Single by Lionel Richie

from the album Renaissance
- Released: October 2000
- Recorded: 1999–2000
- Genre: Dance-pop, house
- Length: 4:16
- Label: Island Def Jam
- Songwriters: Lionel Richie; Paul Barry; Mark Taylor;
- Producers: Brian Rawling; Mark Taylor;

Lionel Richie singles chronology
| "Closest Thing to Heaven" (1998) | "Angel" (2000) | "Don't Stop the Music" (2000) |

Music video
- "Angel" (Metro Mix) on YouTube

= Angel (Lionel Richie song) =

2000 song by Lionel Richie

"Angel" is a song by American singer Lionel Richie. It was written by Richie, Paul Barry, and Mark Taylor for his sixth studio album Renaissance (2000), while production was helmed by Brian Rawling and Taylor. Island Def Jam released "Angel" as the album's lead single in October 2000. Richie's highest-charting success in years, it reached the top ten in Austria, Germany, the Netherlands, and on the US Billboard Adult Contemporary chart, while peaking at number 18 on the UK Singles Chart.

==Music video==
An accompanying music video for "Angel" was filmed by German directors Wolf Gresenz und Bernard Wedig and took ten days to be completed. Budgeted at 650.000 D-Mark, it marked production company Blow Film's first video with international clients. Shot in Berlin, including locations such as the Babelsberg Studios in Potsdam-Babelsberg and the Berlin Alexanderplatz station, it went into post production after its third day of filming.

==Credits and personnel==
Credits adapted from the liner notes of Renaissance.

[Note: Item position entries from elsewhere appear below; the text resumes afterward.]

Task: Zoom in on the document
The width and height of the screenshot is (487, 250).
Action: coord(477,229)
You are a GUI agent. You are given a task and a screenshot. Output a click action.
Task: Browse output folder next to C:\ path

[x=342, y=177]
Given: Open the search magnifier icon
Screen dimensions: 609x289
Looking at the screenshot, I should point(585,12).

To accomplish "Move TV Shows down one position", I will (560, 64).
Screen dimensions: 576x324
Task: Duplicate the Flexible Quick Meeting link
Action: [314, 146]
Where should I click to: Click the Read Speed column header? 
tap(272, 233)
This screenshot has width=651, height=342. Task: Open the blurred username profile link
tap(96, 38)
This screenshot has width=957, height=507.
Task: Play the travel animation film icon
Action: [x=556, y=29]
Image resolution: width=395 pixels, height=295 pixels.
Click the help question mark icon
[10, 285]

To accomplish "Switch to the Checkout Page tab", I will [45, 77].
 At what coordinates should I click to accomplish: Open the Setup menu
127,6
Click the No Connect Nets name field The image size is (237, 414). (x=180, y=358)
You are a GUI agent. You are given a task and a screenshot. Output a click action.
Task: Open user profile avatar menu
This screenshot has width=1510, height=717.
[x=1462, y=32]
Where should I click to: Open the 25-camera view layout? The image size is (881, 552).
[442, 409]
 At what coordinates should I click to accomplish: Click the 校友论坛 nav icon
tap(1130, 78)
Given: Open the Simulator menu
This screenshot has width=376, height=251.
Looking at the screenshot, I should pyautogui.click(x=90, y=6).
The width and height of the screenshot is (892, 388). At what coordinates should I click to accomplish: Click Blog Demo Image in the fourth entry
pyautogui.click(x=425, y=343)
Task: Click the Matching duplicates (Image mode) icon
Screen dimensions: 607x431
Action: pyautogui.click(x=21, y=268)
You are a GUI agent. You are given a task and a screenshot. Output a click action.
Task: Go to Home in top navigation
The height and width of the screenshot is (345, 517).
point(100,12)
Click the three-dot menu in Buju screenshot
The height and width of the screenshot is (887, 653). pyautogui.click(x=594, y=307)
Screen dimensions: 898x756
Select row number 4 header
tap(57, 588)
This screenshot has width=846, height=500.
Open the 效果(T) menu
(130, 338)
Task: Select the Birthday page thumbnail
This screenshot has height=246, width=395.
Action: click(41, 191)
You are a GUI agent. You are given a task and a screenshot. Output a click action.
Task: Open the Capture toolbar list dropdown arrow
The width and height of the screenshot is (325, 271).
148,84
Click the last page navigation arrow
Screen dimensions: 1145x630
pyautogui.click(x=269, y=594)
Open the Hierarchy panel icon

- Production – Brian Rawling, Mark Taylor
- Assistant engineers – Jong Uk Yoon, Chris Anderson
- Additional guitars – Paul Jackson Jr.
- Additional recording – Dirk Vanoucek

- Keyboards, programming – Mark Taylor
- Background vocals – Tracy Ackerman
- Executive producer – Skip Miller

== Track listing ==

CD Maxi Single
1. "Angel" (Metro Mix) - 3:45
2. "Angel" (Boogieman Remix Radio Edit) - 3:59
3. "Angel" (Boogieman Remix Extended) - 6:45
4. "Angel" (Crash & Burn Remix Dub) - 5:47
5. "Angel" (Crash & Burn Remix Vocal) - 6:02
6. "Angel" (Boogieman Remix Dub) - 6:21

Australia CD Single
1. "Angel" (Chuckii B Mix) - 3:56
2. "Angel" (Metro Mix) - 3:45
3. "Angel" (Crash & Burn Remix Dub) - 5:47
4. "Angel" (Crash & Burn Remix Vocal) - 6:02

UK CD Single 1
1. "Angel" (Metro Mix) - 3:45
2. "Angel" (Boogieman Remix Extended) - 6:45
3. "Angel" (Crash & Burn Remix Vocal) - 6:02

UK CD Single 2
1. "Angel" (Metro Mix) - 3:45
2. "Shout It To The World" - 3:59
3. "All Night Long" (Live) - 5:51

UK Cassette Single
1. "Angel" (Metro Mix) - 3:45
2. "All Night Long" (Live) - 5:51

==Charts==

===Weekly charts===

| Chart (2000–01) | Peak position |
|---|---|
| Australia (ARIA) | 123 |
| Austria (Ö3 Austria Top 40) | 6 |
| France (SNEP) | 49 |
| Germany (GfK) | 9 |
| Hungary (MAHASZ) | 3 |
| Italy (FIMI) | 34 |
| Netherlands (Dutch Top 40) | 8 |
| Netherlands (Single Top 100) | 6 |
| New Zealand (Recorded Music NZ) | 31 |
| Poland (Polish Airplay Charts) | 5 |
| Portugal (AFP) | 5 |
| Sweden (Sverigetopplistan) | 42 |
| Switzerland (Schweizer Hitparade) | 27 |
| UK Singles (OCC) | 18 |
| US Billboard Hot 100 | 70 |
| US Adult Contemporary (Billboard) | 4 |
| US Dance Club Songs (Billboard) | 32 |

=== Year-end charts ===

Year-end chart performance for "Angel" by Lionel Richie
| Chart (2000) | Position |
|---|---|
| Germany (Media Control) | 86 |

| Chart (2001) | Position |
|---|---|
| Canada Radio (Nielsen BDS) | 41 |
| Netherlands (Dutch Top 40) | 84 |
| Netherlands (Single Top 100) | 58 |
| US Adult Contemporary (Billboard) | 14 |

==Certifications==

| Region | Certification | Certified units/sales |
| Netherlands (NVPI) | Gold | 40,000^{^} |
^{^} Shipments figures based on certification alone.